# Winter down south - need to book?



## aless (Jul 29, 2010)

Hi. 3 weeks today we set off for our 10 month campervan trip of Europe. Excited and nervous. Quick question that just occurred to me. We will spend the winter months down south, a mixture of Spain, Portugal, Morocco, Greece and Turkey. When we do use campsites during this time, will we need to book far in advance, or will we mostly find something available when we show up? No idea if those countries in winter get like I imagine France is in summer, or if we'll find things fairly empty. Thanks.


----------



## jncrowe (Feb 14, 2009)

who cares 
can i come with you 
im so looking forward to winter here
good luck 
cath


----------



## bozzer (Jul 22, 2009)

You'll find room at most sites but to get the cheaper prices you'll need to stay 30 nights or more at a site. 

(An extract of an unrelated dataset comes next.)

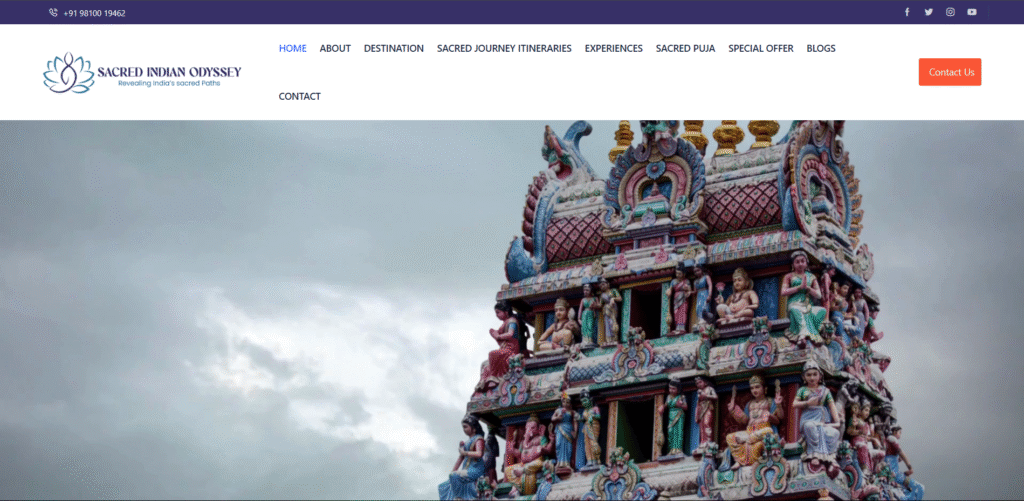Go to the HOME menu item
The height and width of the screenshot is (501, 1024).
click(292, 48)
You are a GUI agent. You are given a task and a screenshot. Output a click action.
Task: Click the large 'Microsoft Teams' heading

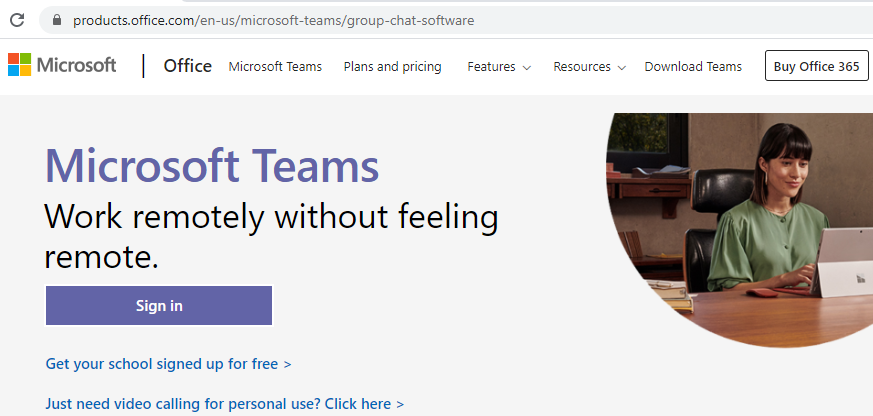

If you intend to stay just a few nights have you got an ACSI book. You can pre order your 2011 book and get it sent out to wherever you are at the time if you have it sent to a friends house.

I would advise booking ahead for Bank holiday weekends as sites do fill quickly

Have a good trip

jan


----------



## ceejayt (Nov 25, 2005)

When we ere in Spain in Jan 09 we often stayed on harbour front car parks without any trouble


----------



## aless (Jul 29, 2010)

Thanks for the info. We will be moving along quickly from each place...after all, we have to fit all of Europe in! So we'll be pretty much on the move the whole time, unless we find a place we love - the good thing is we're free to do what we want. But we're ok paying higher prices. And we will likely do a lot of aires and some wild camping once we build up some courage. But good to know we'll probably find room. We have pre-ordered the 2011 ACSI book which should be at our starting point before we are.


----------



## peejay (May 10, 2005)

Hi;

There aren't too many campsites open all year in Greece and reliable information can be a bit hit and miss.
Theres some good information on the following link compiled by regular out of season travellers which might help...

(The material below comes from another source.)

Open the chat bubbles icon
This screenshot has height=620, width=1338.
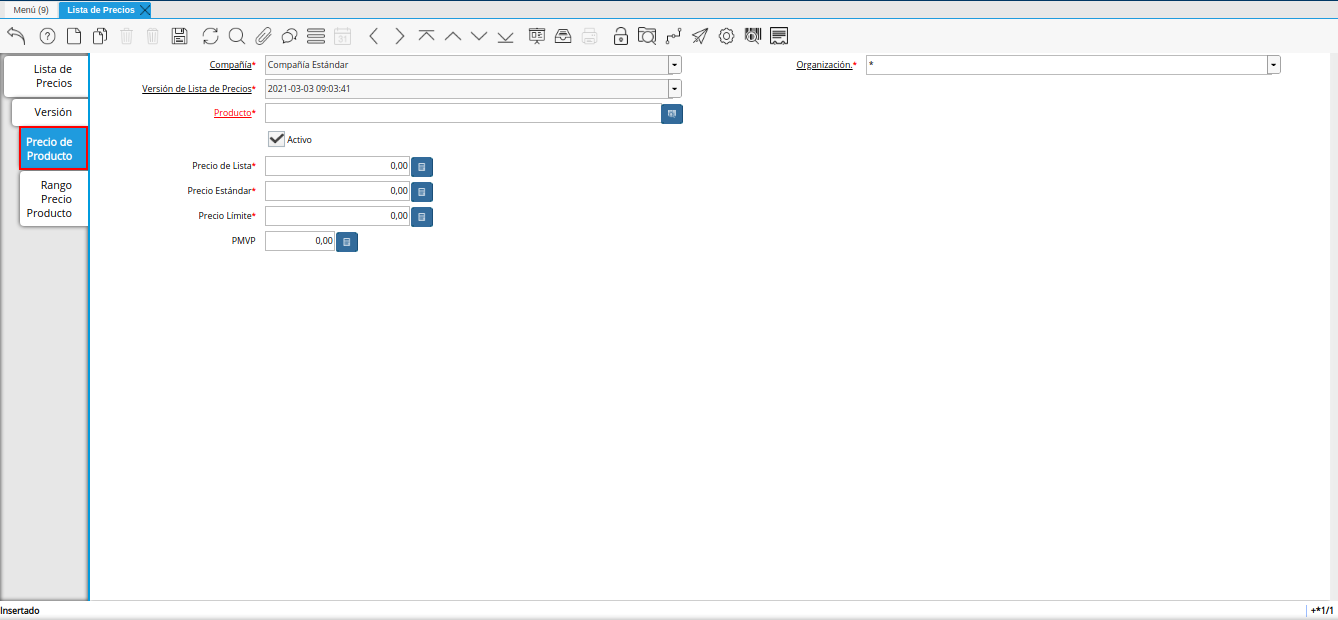[x=289, y=36]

http://www.magbaztravels.com/content/view/69/30/

If you do decide to do a bit of wildcamping you should have no problems in winter, have a look at my recently updated google map of Greek wildcamping spots....

http://tinyurl.com/ya7uras

Pete


----------



## aless (Jul 29, 2010)

Great map Pete. Thanks. Do you have those for any other countries?


----------



## peejay (May 10, 2005)

No, sorry, only Greece.

Pete


----------



## CandA (May 1, 2005)

We travelled from Southern France along the Med to the Algarve and then up through Portugal from October to April last year. Like you are planning, we didn't stay anywhere long but had no problem getting on campsites. The ACSI card is well worth it. You'll find a list of campsites used and comments on them on our Blog.

Happy exploring


----------



## aless (Jul 29, 2010)

Thanks - will go check out your blog now.


----------